(THE TASK): Each line from the one that contains "https://amzn.to/3iLI2jE (58, 1578)" to the last line of the records below must be restated word for word.

(INFORMATION SHOWN):
──────────
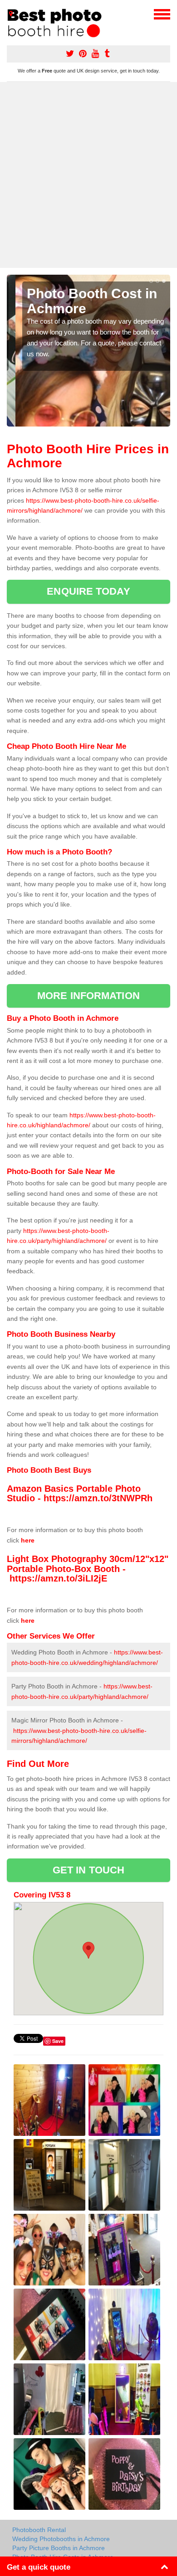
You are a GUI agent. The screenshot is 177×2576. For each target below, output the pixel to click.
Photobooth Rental (39, 2529)
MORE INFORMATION (88, 995)
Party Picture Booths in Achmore (58, 2548)
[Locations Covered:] (11, 13)
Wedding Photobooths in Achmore (61, 2538)
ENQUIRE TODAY (88, 591)
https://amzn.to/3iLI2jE (58, 1578)
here (27, 1540)
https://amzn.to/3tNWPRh (98, 1498)
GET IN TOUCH (88, 1870)
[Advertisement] (88, 175)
──────────
(TASK RESULT):
https://amzn.to/3iLI2jE (58, 1578)
here (27, 1540)
https://amzn.to/3tNWPRh (98, 1498)
GET IN TOUCH (88, 1870)
[Advertisement] (88, 175)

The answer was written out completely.